Pentastar V6 engines (Phoenix)
Pentastar V6 engines (née Phoenix) now have a higher-mileage (lower internal friction) 3.2 powerplant and a Euro-tax-friendly 2997cc variant, with a rumored supercharged 3.2, direct injection, and possibly turbo and twin turbo 3-liter engines. A 4.8 liter V8 was rumored back in 2006, and may yet appear but not until 2015 at best.
MultiAir is a valve control system providing separate intake valve timing and lift for each cylinder using solenoids and oil. It will be used on all Chrysler four cylinder gasoline engines, and possibly diesels and the V6 line. MultiAir improves low end torque and gas mileage. (MultiAir on the Hemi.) The new MultiAir II system goes even further, adjusting both intake and exhaust valves.
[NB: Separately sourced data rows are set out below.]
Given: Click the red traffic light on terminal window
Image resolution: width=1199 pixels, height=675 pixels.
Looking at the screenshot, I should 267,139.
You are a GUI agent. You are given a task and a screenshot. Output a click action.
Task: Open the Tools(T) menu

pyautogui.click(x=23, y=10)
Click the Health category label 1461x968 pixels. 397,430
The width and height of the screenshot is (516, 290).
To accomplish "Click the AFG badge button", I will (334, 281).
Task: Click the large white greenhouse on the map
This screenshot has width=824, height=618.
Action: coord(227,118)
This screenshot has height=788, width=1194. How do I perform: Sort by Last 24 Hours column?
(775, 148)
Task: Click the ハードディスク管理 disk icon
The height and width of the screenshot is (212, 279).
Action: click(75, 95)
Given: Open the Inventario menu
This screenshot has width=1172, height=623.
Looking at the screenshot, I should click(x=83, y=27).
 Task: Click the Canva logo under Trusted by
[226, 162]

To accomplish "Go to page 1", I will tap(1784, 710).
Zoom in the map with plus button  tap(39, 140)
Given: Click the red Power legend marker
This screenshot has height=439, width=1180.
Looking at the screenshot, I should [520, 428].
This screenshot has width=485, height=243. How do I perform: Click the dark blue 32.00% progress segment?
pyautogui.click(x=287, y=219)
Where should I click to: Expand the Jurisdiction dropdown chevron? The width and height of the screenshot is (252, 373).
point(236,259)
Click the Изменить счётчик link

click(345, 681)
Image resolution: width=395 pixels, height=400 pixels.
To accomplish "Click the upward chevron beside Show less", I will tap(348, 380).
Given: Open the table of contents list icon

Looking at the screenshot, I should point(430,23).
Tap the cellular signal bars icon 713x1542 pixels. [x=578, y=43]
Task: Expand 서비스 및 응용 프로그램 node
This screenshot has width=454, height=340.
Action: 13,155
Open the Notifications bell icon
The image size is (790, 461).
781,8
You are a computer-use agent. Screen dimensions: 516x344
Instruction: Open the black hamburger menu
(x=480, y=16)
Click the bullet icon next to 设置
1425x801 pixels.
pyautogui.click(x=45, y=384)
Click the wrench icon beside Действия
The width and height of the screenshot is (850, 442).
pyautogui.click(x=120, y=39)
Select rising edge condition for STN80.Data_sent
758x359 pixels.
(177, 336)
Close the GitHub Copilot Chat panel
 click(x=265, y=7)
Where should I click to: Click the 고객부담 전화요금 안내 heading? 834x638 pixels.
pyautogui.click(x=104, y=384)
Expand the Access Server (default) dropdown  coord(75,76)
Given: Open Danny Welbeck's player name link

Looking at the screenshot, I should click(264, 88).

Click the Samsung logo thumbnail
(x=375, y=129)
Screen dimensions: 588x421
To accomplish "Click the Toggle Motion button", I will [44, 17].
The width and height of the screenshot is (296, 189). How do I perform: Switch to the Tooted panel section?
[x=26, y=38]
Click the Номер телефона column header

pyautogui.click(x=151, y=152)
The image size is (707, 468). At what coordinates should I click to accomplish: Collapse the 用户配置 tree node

World Gas Engines (four cylinders) and Tiger Shark
MultiAir is on the Tiger Shark version of the 2.4 liter “WGE”. The 2.0 sticks with the old Mercedes dual-VVT system. Tiger Shark includes revised VVT tuning (sacrificing top end for better overall performance and economy) on the 2.0, MultiAir on the 2.4, roller cams, and swapping intake and exhaust positions. These engines will likely last for a number of years before replacement.
Other gas engines
Expect a 6.2 liter supercharged Hemi engine. We expect anywhere from 620 to 680 horsepower, with several sources claiming 700 horsepower (we suspect that won’t happen). A supercharger for the 6.4 Hemi is said to be on the way, as a Mopar aftermarket kit, once the 6.2 is out. This engine will debut in model-year 2015 with the revised Challenger; it will be shown in March 2014, and production is set to start around July 2014.
A revised, naturally aspirated Apache 392 Hemi with higher power ratings is under wraps for calendar-year 2014-2015, according to one source, along with an Eagle 5.7 Hemi upgrade slated for 2014.
There were once (and may still be) plans for a Pentastar 4.8 engine; it would be an odd layout for a V8, but other companies have used such V6-based V8s. It would provide an entry level Ram V8, and help with fleet fuel economy.
Our early mentions of 6.4 Hemis in trucks have been validated, with the big gas engine available from Ram 2500 to 5500, as an option in the lighter models and standard engine in the heavier ones. Our prediction of a more capable Aisin automatic has also been verified.
Chrysler will probably work on a new V8 family once it finishes work on the new four cylinders and on power boosts to the V6 and Hemi V8. The Hemi itself will continue for the foreseeable future, with a power boost rumored in the next year or three.
Side notes: RVC wrote, “The new Alfa Romeo engine being developed at Pratola Serra is not derived from the WGE at all. It is a new design, starting from the Alfa Romeo 1750, with a redesigned block, cast in aluminum.” Likewise, Maserati representatives said that the 3.0 V6 in the Levante, Ghibli, and Quattroporte is not based on the Pentastar V6, but is a fresh Maserati engine. The block itself appears to have been derived from the Pentastar but with numerous changes.
The Cummins straight-six diesel is still planned for future Rams; power was boosted to 800 lb-ft of torque.
VM powers Chrysler/Jeep in Europe, and now has V6 diesels in Ram 1500 and Grand Cherokee. A Fiat diesel is being tested for US certification in Wrangler. Some believe a VM 2.8 liter four-cylinder diesel will end up in Wranglers in the US (it is already used in Europe), the main question being “when” — before or after the redesign.
Hybrid cars, electric cars
The Ram 1500 hybrid has changed to a limited production plug-in Ram hybrid; a hybrid minivan may still be made. Other cars might use Fiat's start-stop system which shuts off the engine when the car is stopped, once it has been adapted to US customers. Chrysler will be Fiat’s headquarters for electric and hybrid car development, with an electric Fiat 500 first. Some projects are likely to be held until 2016 as the company works on regaining its market share. CNG is available on Ram Hemis for fleet use.